Скребётся мышь, а может быть, и крыса.
За окнами зениток слышен храп...
Свободен я или я чей-то раб?..
А там, в Крыму, под шелест кипариса,
Девятый, может быть, вскипает вал...
Я надоел себе, я от себя устал,
И вот от этого, наверно, и не спится...
От этого так скупо и темно
И свет дневной идёт ко мне в окно,
И ночи так томительны и нудны,
И все движенья стали как-то трудны...
И разучился я смеяться, веселиться
И вот от этого и хочется, ей-ей,
Уйти с земли как можно поскорей...
Самоубийство? Нет!

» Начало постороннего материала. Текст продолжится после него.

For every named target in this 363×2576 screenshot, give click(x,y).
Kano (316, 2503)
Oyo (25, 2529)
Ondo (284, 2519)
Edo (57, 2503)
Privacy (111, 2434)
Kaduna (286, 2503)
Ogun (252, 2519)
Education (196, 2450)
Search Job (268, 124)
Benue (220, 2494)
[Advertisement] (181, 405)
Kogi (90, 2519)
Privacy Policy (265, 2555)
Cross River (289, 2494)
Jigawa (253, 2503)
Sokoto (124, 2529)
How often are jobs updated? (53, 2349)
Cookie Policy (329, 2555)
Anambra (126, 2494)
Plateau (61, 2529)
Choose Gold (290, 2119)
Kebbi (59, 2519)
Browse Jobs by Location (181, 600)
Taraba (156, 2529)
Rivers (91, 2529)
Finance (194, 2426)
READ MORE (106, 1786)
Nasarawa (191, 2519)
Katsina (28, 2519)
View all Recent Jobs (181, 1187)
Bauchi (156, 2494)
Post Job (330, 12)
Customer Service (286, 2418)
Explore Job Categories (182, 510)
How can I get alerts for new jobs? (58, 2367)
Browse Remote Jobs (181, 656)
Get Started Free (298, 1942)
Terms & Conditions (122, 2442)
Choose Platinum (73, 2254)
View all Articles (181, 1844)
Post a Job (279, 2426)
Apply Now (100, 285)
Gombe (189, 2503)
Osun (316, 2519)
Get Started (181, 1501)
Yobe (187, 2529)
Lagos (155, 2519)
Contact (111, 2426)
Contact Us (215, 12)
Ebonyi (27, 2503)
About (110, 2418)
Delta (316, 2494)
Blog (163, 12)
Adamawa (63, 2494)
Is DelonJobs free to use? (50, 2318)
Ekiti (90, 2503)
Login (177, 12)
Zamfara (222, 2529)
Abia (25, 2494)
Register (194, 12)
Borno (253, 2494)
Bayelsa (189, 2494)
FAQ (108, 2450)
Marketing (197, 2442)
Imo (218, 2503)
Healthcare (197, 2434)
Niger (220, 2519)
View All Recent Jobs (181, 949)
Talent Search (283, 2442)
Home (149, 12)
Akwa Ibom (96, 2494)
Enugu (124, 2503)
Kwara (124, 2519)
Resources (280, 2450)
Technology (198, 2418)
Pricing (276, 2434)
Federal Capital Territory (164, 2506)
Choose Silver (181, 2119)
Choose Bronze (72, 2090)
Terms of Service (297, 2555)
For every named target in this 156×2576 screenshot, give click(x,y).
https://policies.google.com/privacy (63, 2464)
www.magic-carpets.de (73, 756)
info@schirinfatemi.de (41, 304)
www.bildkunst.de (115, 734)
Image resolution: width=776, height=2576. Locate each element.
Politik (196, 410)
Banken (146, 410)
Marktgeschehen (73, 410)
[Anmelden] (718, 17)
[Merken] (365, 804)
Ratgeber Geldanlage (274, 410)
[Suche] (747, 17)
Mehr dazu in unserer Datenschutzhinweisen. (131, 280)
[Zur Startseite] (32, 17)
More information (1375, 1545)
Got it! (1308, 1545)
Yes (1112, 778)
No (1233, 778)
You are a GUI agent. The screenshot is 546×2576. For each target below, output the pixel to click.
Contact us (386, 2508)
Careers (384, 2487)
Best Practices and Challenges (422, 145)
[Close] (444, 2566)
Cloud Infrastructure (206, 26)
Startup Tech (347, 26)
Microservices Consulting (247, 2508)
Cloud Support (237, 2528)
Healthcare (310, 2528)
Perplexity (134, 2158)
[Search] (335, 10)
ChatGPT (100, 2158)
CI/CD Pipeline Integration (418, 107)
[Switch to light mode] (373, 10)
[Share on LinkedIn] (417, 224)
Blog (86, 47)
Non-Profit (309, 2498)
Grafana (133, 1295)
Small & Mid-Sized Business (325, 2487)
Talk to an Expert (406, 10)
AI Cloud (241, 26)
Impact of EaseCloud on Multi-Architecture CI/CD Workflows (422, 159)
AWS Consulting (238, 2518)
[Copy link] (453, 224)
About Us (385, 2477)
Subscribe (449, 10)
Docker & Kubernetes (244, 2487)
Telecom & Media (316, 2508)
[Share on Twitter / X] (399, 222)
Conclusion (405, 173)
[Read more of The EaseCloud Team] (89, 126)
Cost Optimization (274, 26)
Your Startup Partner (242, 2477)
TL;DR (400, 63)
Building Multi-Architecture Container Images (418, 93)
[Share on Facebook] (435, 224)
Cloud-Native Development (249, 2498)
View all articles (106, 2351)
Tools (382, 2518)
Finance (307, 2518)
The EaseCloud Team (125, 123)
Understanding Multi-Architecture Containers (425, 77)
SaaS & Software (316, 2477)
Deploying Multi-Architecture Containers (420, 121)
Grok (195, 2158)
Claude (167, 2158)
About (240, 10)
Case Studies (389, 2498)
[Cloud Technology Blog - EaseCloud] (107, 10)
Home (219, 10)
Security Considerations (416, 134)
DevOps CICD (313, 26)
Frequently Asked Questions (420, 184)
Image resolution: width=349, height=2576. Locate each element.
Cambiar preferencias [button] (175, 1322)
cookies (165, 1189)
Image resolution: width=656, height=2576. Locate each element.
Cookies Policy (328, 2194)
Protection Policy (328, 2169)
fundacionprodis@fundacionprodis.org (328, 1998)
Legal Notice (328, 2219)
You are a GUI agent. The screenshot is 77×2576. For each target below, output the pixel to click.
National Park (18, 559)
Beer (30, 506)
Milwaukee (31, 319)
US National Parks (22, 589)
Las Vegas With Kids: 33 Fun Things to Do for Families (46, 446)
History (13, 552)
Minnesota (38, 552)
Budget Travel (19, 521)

Его я не приемлю.
Я буду жить, вперяя взгляд свой в землю,
Дышать, покуда дышится, а там...
Последний долг стихам своим отдам.
Всё перечту, исправлю, покалечу
И замолчу... а замолчав, отвечу
За все свои великие грехи...
Уже светает?.. Пели петухи?..
Но я не Пётр, не отрекусь, хоть 20,
Хоть 30 раз мой «петел возгласит»,
Нет, я не Пётр, меня зовут Арсений;
За призрачной могу я гнаться тенью,
Порою многое мне может показаться,
Но, главное, но ядрышко — гранит.
В нём неизменен я, я это твёрдо знаю
И потому спокойно ожидаю
(Так и условимся, душа, отныне)
Секунды той, когда почую finis!..
А мышь всё бодрствует... Я ненавижу мышь!
Она, проклятая, заворожила тишь...
Но это ничего, и пусть я слаб,
Но всё же я отнюдь не парий и не раб!
И пусть бессонницы мучительны и дики,
У нас в гербе над парусами — «nikh»!